Researchers say Black women and people with asthma in the country are at the highest risk of experiencing climate change-related pregnancy complications in an investigation released on June 18. Black and Indigenous communities have the highest rates of asthma compared to other races, making Black women even more susceptible. 

A group associated with the American Medical Association examined 57 studies released since 2007, which included data about more than 32 million births for the review published in the Journal of the American Medical Association (JAMA), according to the New York Times.

Black mothers had a higher risk of preterm births in eight studies and an increased risk of low birth weight in 10 studies. 

“We are already having generations weakened from birth,” Bruce Bekkar, a co-author of the investigation and a retired obstetrician, told the Guardian. 

There is a whole generation of children being born “pre-polluted,” said Nathaniel DeNicola, the senior author of the study and an obstetrician and gynecologist, according to USA Today.

Data included in the review showed higher temperatures and pollution are both linked to premature, underweight, and stillborn deaths. Smog and pollution particle studies revealed a 42% increase in the risk of stillbirth if a mother had high exposure to air pollution during the last trimester of pregnancy.

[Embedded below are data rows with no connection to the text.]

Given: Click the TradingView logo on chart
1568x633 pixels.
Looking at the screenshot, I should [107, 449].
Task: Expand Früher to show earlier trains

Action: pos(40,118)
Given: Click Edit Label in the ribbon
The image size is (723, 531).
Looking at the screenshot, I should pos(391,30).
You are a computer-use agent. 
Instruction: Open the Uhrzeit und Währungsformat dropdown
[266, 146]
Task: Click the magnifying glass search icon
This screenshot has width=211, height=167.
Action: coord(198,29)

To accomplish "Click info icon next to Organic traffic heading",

While the environmental impacts of climate change put all pregnant women in danger, Black women in the US are more likely to live in urban areas where they are more vulnerable. 

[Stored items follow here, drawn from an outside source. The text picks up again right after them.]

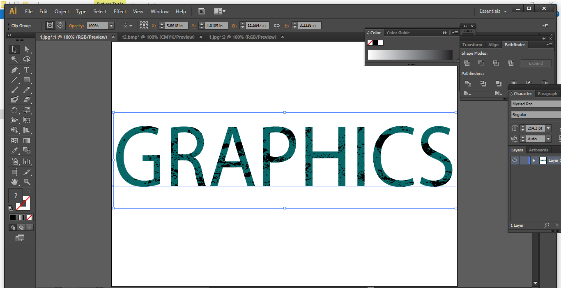Click a reference point on the anchor locator grid
Viewport: 561px width, 288px height.
click(x=144, y=25)
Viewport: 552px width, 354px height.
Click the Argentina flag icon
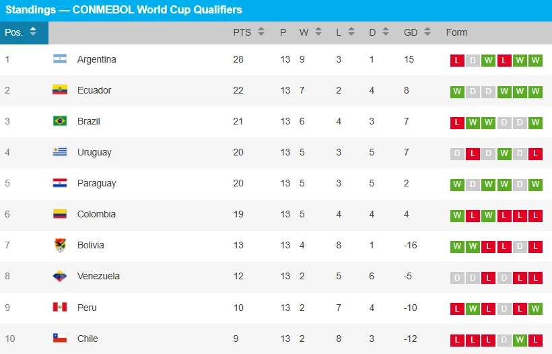[60, 59]
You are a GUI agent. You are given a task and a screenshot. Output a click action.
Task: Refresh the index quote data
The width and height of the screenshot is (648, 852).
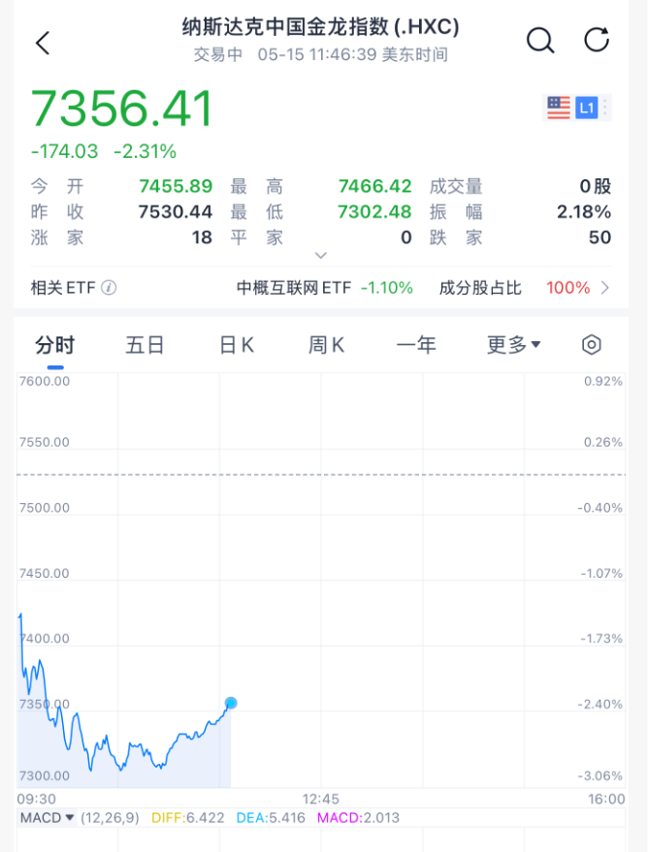click(597, 40)
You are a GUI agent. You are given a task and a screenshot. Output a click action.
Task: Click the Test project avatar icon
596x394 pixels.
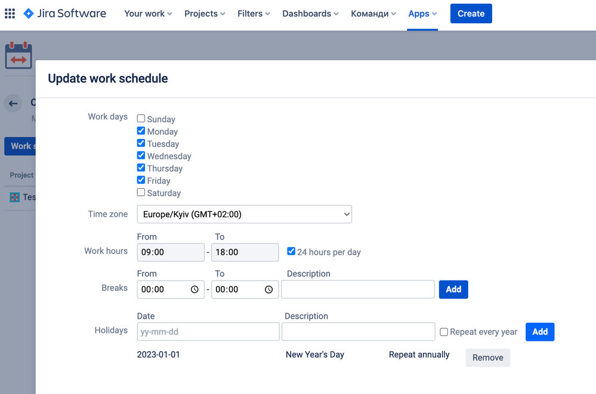14,198
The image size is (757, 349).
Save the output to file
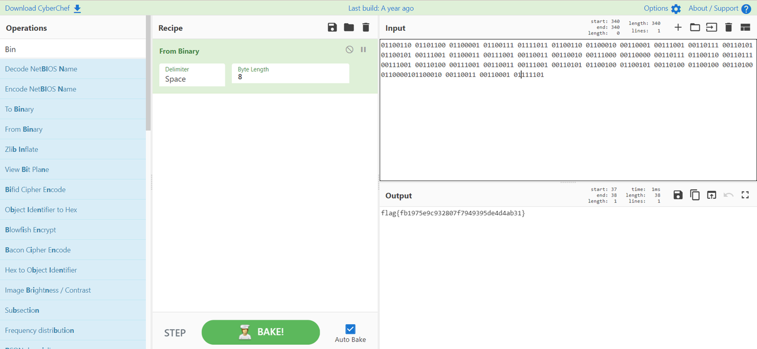click(x=678, y=195)
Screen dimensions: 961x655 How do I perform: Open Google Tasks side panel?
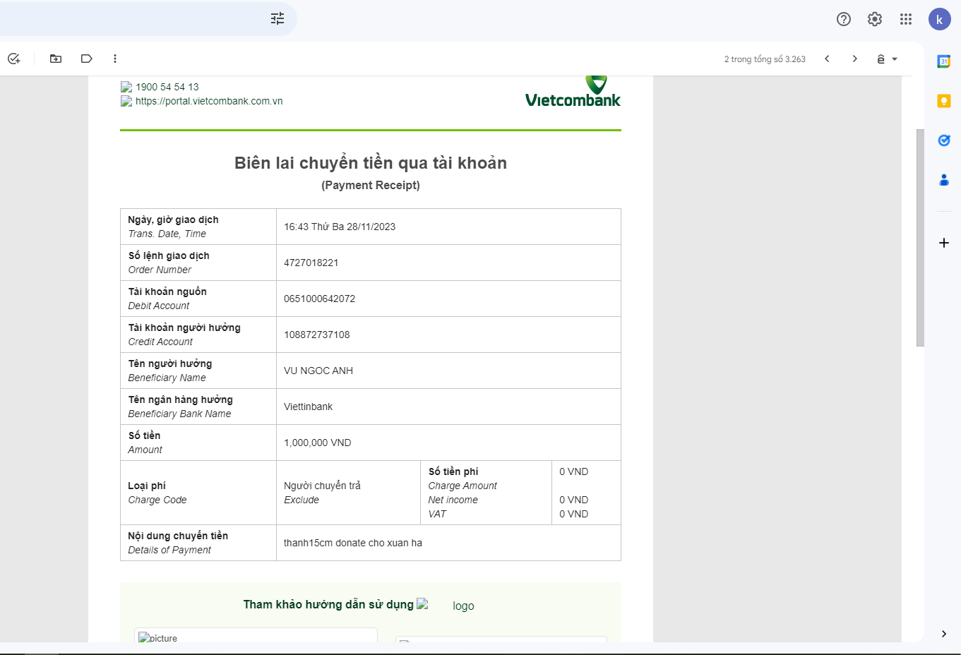(943, 140)
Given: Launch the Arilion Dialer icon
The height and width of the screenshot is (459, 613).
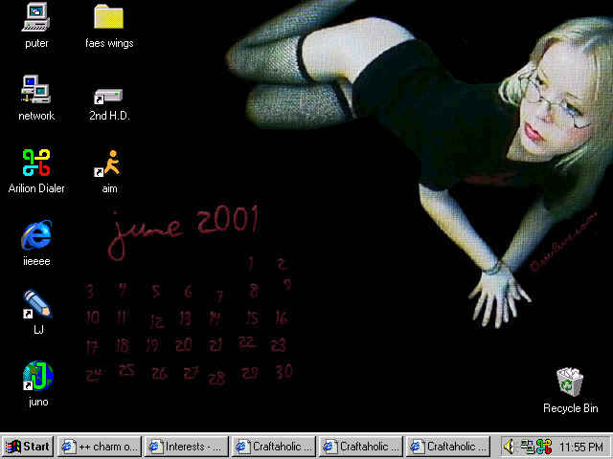Looking at the screenshot, I should point(36,164).
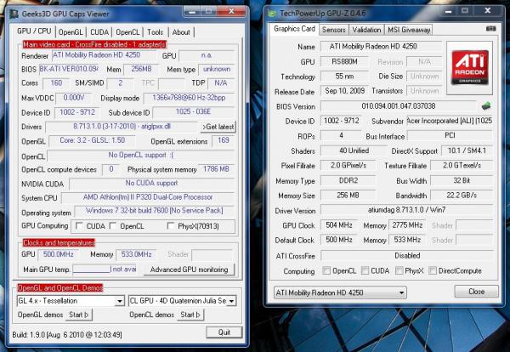Select the Tools tab

pos(155,32)
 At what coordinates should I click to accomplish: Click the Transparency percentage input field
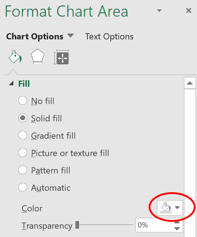154,225
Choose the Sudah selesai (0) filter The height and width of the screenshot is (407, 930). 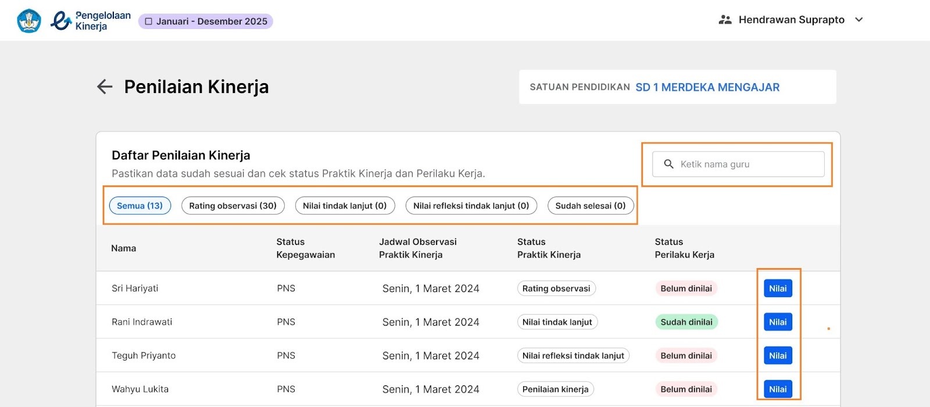[x=590, y=206]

Statistics show marginalized communities are more likely to live in urban areas known as “heat islands” located in zones polluted by vehicle exhaust and power plants that are much hotter than rural areas. Marginalized communities are also less likely to afford air conditioning.

Bekkar told the Guardian he hopes health professionals will advise patients to avoid prolonged heat exposure and pollution based on the findings in his review. It’s also up to families to inquire about environmental risk factors and how they can individually address them. But real change will require health professionals calling on leaders to pass legislation to reduce the health burdens of the climate crisis, he said.

“We spend, as obstetricians, so much time counseling pregnant women about all these precautions," said DeNicola. "But there’s only so much [pregnant women] can do, they realistically cannot control the temperature outside or the air pollution that they encounter, and so, beyond the individual actions ... the real solutions are system solutions, and primarily those are controlled by policymakers.”